Vendors at farmers markets rely on card readers and specific software to process the debit card-like federal benefit cards used for SNAP. The Washington Post reports that The Novo Dia Group, the company that runs the software, is shuttering by July 31 and there is currently no immediate alternative in place.
This means that “about 1,700 of the more than 7,000 markets that offer SNAP” have “no way to serve low-income customers.” The company’s shutdown could cause a devastating ripple effect, the Post reports:
The shutdown also will compromise a range of incentive programs that have emerged over the past decade to improve low-income shoppers’ access to healthful food. Nonprofit groups, such as Wholesome Wave and the Fair Food Network, and a $100 million U.S. Department of Agriculture program, the Food Insecurity Nutrition Incentive, match or supplement SNAP benefits at farmers markets.
“It’s devastating,” said Michel Nischan, CEO of Wholesome Wave, which offers matching dollars for SNAP spending at about 1,200 farmers markets. “There are markets in areas considered food deserts that are the only places to buy fresh food, and they only exist because patrons can use SNAP or incentives.”
According to Novo Dia founder and president Josh Wiles, the company is shutting down because the United States Department of Agriculture chose to bring in a different vendor several months ago, which he says ultimately made the company financially unviable. A USDA spokesman told the Post that it is “analyzing the impact this decision will have on our program participants as well as farmers and producers.” That would have been a good thing to analyze before making the decision, though.

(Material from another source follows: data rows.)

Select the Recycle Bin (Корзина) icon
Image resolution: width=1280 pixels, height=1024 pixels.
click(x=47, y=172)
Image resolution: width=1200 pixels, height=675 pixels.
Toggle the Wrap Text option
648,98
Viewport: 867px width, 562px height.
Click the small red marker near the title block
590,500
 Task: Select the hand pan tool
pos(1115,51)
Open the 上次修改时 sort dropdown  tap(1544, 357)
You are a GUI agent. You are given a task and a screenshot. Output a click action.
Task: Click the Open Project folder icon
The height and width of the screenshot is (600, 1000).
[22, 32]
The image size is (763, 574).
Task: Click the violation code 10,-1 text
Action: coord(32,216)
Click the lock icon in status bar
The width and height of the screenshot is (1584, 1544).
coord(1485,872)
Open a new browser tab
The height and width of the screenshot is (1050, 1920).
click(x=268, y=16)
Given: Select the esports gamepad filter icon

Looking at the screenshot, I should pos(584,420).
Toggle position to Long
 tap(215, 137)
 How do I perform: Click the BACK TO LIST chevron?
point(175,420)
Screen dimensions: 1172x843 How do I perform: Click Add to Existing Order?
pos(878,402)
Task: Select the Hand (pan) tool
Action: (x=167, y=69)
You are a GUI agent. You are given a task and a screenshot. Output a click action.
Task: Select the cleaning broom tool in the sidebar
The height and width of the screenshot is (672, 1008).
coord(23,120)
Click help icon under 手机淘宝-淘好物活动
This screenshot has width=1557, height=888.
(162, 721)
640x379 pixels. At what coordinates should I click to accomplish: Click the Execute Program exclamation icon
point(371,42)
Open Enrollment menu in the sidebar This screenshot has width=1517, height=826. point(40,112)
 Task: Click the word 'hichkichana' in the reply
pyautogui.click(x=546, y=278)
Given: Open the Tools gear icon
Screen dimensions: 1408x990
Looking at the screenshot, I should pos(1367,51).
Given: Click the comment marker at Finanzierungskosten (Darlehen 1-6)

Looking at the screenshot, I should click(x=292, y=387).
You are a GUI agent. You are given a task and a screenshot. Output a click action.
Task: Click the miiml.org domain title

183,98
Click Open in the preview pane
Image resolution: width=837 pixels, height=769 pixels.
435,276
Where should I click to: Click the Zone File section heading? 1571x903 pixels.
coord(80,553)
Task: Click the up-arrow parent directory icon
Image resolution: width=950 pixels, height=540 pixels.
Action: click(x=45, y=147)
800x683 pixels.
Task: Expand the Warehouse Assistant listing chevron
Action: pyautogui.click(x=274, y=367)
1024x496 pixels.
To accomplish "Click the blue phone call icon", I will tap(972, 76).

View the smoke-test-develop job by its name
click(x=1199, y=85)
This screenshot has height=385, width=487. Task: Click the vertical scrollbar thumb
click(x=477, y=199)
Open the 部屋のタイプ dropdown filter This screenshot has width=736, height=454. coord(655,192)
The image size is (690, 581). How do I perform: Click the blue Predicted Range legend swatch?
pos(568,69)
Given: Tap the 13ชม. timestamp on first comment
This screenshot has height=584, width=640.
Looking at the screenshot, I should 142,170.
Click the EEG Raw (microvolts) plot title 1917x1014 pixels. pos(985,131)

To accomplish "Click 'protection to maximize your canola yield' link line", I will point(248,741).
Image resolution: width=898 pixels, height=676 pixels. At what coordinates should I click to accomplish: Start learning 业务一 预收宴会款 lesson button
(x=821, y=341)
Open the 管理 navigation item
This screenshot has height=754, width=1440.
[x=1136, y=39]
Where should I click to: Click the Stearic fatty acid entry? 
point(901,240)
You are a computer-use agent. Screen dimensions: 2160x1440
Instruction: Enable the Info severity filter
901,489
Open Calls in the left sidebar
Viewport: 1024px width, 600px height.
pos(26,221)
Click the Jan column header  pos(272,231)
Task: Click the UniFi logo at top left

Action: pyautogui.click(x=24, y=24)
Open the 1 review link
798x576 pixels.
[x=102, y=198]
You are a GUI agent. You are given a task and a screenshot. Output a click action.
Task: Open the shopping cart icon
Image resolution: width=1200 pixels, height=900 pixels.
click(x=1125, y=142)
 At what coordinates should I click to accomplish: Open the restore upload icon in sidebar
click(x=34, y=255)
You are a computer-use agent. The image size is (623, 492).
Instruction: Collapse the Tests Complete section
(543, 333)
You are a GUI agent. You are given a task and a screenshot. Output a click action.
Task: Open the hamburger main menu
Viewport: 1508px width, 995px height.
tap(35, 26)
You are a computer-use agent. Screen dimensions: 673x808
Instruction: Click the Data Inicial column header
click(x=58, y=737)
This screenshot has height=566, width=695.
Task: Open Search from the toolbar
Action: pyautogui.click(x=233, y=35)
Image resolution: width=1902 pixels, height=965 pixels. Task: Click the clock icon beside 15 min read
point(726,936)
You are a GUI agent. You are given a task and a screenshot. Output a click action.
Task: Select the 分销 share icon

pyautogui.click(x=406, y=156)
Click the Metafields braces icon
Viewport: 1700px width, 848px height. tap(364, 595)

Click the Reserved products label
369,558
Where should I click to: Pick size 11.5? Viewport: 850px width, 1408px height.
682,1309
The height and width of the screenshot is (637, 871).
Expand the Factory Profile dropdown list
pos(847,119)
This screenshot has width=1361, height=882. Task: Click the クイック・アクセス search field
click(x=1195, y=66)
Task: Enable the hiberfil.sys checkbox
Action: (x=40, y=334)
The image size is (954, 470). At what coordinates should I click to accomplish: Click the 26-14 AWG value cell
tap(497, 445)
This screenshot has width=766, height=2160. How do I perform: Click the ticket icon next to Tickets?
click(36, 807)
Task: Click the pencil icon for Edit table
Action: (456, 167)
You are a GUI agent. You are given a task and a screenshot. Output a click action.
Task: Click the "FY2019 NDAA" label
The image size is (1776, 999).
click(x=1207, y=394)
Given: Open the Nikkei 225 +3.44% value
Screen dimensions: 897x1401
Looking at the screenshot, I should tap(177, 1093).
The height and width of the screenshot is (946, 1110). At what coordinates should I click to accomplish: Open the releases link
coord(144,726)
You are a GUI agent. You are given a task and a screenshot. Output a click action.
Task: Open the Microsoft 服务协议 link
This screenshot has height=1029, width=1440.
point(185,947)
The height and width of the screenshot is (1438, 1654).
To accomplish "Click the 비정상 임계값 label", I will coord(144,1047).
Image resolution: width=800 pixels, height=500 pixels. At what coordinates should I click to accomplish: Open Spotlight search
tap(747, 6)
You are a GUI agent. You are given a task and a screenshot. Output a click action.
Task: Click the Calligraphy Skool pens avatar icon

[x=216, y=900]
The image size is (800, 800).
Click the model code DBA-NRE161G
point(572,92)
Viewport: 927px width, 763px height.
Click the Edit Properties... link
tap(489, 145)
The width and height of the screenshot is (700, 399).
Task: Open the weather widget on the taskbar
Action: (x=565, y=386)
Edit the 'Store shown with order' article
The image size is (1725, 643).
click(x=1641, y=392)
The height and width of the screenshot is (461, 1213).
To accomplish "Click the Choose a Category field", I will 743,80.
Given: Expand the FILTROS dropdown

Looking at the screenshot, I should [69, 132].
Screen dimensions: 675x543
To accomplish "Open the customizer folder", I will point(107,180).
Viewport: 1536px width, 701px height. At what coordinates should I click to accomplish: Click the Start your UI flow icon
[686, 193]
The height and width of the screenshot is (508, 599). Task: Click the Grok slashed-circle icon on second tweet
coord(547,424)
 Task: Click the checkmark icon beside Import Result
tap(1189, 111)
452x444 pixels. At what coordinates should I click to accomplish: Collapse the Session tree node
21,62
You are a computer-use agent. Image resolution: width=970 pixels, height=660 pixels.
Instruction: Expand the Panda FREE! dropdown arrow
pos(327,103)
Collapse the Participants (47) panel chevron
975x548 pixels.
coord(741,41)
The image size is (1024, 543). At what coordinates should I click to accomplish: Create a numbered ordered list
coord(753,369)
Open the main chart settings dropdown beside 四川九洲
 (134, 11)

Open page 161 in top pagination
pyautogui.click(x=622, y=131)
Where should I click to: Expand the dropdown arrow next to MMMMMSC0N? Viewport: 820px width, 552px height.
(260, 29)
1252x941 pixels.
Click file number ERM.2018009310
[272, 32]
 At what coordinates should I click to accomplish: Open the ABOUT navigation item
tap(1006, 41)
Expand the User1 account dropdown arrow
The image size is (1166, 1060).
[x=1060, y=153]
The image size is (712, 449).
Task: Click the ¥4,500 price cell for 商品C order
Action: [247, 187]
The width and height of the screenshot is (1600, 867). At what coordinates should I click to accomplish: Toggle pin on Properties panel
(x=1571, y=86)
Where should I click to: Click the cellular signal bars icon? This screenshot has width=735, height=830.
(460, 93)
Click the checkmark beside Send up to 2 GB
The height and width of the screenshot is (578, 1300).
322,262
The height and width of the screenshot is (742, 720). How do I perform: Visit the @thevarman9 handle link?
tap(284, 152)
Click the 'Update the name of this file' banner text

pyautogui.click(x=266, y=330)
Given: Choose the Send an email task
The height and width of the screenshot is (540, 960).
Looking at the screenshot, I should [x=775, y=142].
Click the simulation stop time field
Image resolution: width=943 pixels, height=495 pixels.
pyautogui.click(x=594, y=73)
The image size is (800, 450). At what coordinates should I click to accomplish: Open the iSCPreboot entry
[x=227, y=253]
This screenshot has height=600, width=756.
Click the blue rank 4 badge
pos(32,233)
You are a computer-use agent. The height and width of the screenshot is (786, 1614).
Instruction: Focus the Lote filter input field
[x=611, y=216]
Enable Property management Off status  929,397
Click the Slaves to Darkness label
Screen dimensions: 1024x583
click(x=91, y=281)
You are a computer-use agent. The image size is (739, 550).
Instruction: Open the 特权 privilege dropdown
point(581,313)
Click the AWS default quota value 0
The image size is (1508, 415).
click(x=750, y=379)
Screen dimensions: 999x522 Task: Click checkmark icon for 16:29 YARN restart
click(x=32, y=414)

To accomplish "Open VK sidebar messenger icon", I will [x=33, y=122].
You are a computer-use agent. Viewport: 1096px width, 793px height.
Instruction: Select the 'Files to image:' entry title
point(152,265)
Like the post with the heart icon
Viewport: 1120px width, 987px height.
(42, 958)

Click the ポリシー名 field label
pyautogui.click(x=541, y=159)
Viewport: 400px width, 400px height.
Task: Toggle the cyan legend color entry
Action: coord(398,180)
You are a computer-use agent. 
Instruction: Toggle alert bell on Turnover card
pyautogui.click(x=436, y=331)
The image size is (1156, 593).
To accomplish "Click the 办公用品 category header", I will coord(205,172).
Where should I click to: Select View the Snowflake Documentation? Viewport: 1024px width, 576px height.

The Trump administration is working with a startup, Financial Transaction Management, to run the SNAP payment program, but they’ve been delayed by at least six months.
Meanwhile, low-income Americans are caught in the lurch. In New York City alone, at least 20,000 people will be affected, Barbara Turk, New York City’s Director of Food Policy, told Grubstreet.
“We found out last Tuesday,” she said.
“It’s one of the things that makes me come to work in the morning, to democratize food access,” Turk said. “Why would we go back? It’s a vendor change, not a policy change, but there’s this unintended policy consequence that’s huge.”
Correction: Grubstreet originally cited Cheryl Huber, Assistant Director of the Union Square Greenmarket at nonprofit GrowNYC as the source for quote on the impact in New York, and has since updated its post to attribute the quote to Barbara Turk, New York City’s Director of Food Policy. This post has been updated to reflect that change.